EXCERPT:
Notwithstanding the foregoing, the maximum aggregate number of DreamCIS Shares which may be issued upon exercise of all outstanding options granted and yet to be exercised under the Subsidiary Share Option Scheme and any other share option schemes of DreamCIS, must not, in aggregate, exceed 30% of the total number of DreamCIS Shares in issue from time to time. No options may be granted under the Subsidiary Share Option Scheme and any other share option schemes of DreamCIS if this will result in such limit being exceeded.

5. MAXIMUM ENTITLEMENT OF EACH ELIGIBLE PERSON

No Option shall be granted to any Eligible Person (the "Relevant Eligible Person") if, at the relevant time of grant, the number of DreamCIS Shares issued and to be issued upon exercise of all Options (granted and proposed to be granted, whether exercised, cancelled or outstanding) to the Relevant Eligible Person in the 12-month period up to and including the date of such grant would exceed 1% of the total number of DreamCIS Shares in issue at such time, unless:

  • (a) such grant has been duly approved, in the manner prescribed by the relevant provisions of Chapter 17 of the Listing Rules in force from time to time, by ordinary resolution of the Shareholders in general meeting, at which the Relevant Eligible Person and his associates abstained from voting;

  • (b) a circular regarding the grant has been despatched to the Shareholders in a manner complying with, and containing the information specified in, the relevant provisions of Chapter 17 of the Listing Rules in force from time to time. In accordance with the current Listing Rules, the circular must disclose the identity of the participant,

the number and terms of the Options to be granted (and Options previously granted to such participant), the information required under Rule 17.02(2)(d) and the disclaimer required under Rule 17.02(4); and

(c) the number and terms (including the Subscription Price) of such Options are fixed before the general meeting of the Shareholders at which the same are approved.

REQUESTS:
A: Please decide whether each statement agrees with the share option excerpt, answering yes or no and quoting the deciding words. (i) Shares issuable under all outstanding options may not exceed 30% of DreamCIS Shares in issue. (ii) The per-person limit counts options over a 24-month period. (iii) The Relevant Eligible Person may vote at the general meeting that approves the grant.
B: Answer these questions from the share option excerpt. (i) What percentage of DreamCIS Shares in issue is the limit for each eligible person? (ii) Which chapter of the Listing Rules does the excerpt cite? (iii) What must be fixed before the general meeting of the Shareholders?
C: Write out the share option excerpt starting with "Notwithstanding the foregoing, the" and going on through "limit being exceeded.", switching "Subsidiary Share Option Scheme" to "Employee Share Option Scheme".

INFORMATION PROVIDED:
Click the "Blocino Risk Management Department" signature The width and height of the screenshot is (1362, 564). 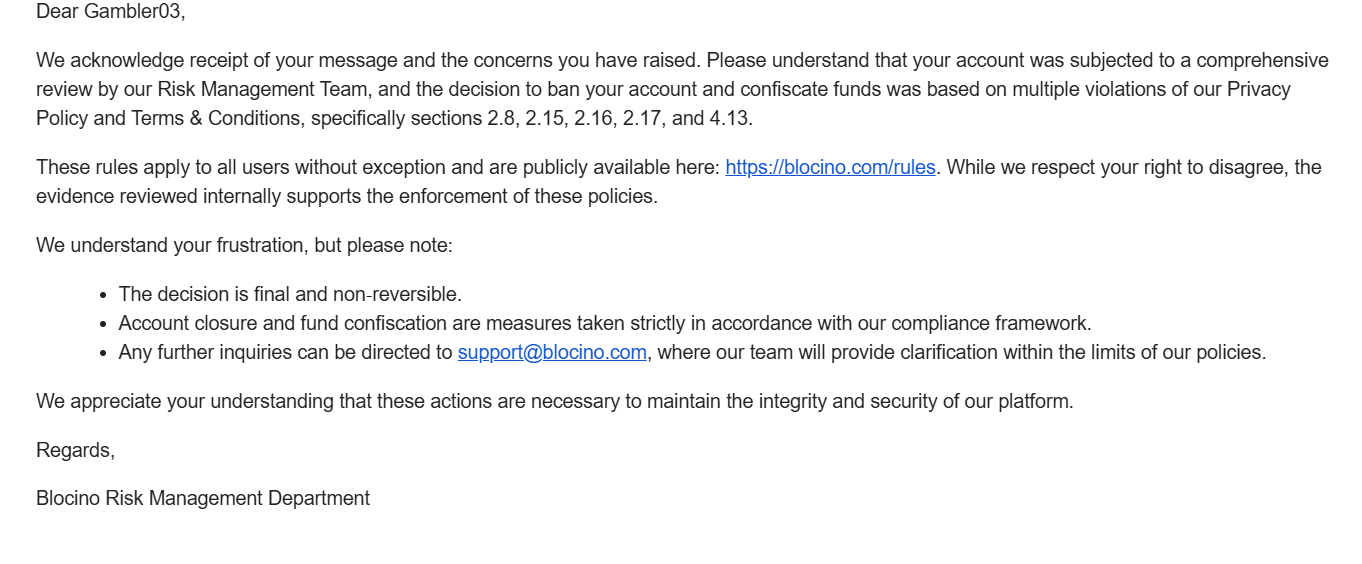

TASK-BY-TASK ANSWERS:
A:
(i) Yes: "must not, in aggregate, exceed 30% of the total number of DreamCIS Shares in issue from time to time"
(ii) No: "in the 12-month period up to and including the date of such grant"
(iii) No: "at which the Relevant Eligible Person and his associates abstained from voting"

B:
(i) 1%
(ii) Chapter 17
(iii) The number and terms (including the Subscription Price) of such Options

C:
Notwithstanding the foregoing, the maximum aggregate number of DreamCIS Shares which may be issued upon exercise of all outstanding options granted and yet to be exercised under the Employee Share Option Scheme and any other share option schemes of DreamCIS, must not, in aggregate, exceed 30% of the total number of DreamCIS Shares in issue from time to time. No options may be granted under the Employee Share Option Scheme and any other share option schemes of DreamCIS if this will result in such limit being exceeded.